Listed records START
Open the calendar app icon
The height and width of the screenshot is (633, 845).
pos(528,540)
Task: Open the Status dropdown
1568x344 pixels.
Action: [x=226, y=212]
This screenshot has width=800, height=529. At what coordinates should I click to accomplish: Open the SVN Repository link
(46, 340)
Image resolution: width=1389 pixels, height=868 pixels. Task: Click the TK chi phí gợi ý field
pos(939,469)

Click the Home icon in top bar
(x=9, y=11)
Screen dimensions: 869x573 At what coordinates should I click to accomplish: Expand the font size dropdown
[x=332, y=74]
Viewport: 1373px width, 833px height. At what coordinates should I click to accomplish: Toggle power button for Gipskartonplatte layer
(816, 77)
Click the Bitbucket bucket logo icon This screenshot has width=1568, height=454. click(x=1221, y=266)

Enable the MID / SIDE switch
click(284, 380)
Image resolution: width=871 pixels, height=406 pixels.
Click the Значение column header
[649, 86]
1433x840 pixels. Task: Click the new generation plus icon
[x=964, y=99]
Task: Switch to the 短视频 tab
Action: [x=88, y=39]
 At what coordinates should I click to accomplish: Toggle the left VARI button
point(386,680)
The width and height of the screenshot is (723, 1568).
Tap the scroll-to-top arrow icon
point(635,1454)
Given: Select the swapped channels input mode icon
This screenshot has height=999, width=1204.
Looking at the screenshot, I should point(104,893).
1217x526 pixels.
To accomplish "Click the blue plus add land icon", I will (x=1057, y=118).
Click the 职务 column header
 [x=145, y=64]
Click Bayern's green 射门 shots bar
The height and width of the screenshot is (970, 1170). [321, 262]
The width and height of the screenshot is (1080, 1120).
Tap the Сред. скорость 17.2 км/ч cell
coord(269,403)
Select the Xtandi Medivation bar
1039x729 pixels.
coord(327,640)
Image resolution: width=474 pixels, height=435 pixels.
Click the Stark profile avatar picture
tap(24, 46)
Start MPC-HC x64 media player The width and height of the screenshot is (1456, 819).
Listed records END
Work to be completed – All of the entries must be given again, word for word.

Expected answer –
Open the calendar app icon
The height and width of the screenshot is (633, 845).
pos(528,540)
Task: Open the Status dropdown
1568x344 pixels.
Action: [x=226, y=212]
This screenshot has width=800, height=529. At what coordinates should I click to accomplish: Open the SVN Repository link
(46, 340)
Image resolution: width=1389 pixels, height=868 pixels. Task: Click the TK chi phí gợi ý field
pos(939,469)

Click the Home icon in top bar
(x=9, y=11)
Screen dimensions: 869x573 At what coordinates should I click to accomplish: Expand the font size dropdown
[x=332, y=74]
Viewport: 1373px width, 833px height. At what coordinates should I click to accomplish: Toggle power button for Gipskartonplatte layer
(816, 77)
Click the Bitbucket bucket logo icon This screenshot has width=1568, height=454. click(x=1221, y=266)

Enable the MID / SIDE switch
click(284, 380)
Image resolution: width=871 pixels, height=406 pixels.
Click the Значение column header
[649, 86]
1433x840 pixels. Task: Click the new generation plus icon
[x=964, y=99]
Task: Switch to the 短视频 tab
Action: [x=88, y=39]
 At what coordinates should I click to accomplish: Toggle the left VARI button
point(386,680)
The width and height of the screenshot is (723, 1568).
Tap the scroll-to-top arrow icon
point(635,1454)
Given: Select the swapped channels input mode icon
This screenshot has height=999, width=1204.
Looking at the screenshot, I should point(104,893).
1217x526 pixels.
To accomplish "Click the blue plus add land icon", I will (x=1057, y=118).
Click the 职务 column header
 [x=145, y=64]
Click Bayern's green 射门 shots bar
The height and width of the screenshot is (970, 1170). [321, 262]
The width and height of the screenshot is (1080, 1120).
Tap the Сред. скорость 17.2 км/ч cell
coord(269,403)
Select the Xtandi Medivation bar
1039x729 pixels.
coord(327,640)
Image resolution: width=474 pixels, height=435 pixels.
Click the Stark profile avatar picture
tap(24, 46)
Start MPC-HC x64 media player The width and height of the screenshot is (1456, 819).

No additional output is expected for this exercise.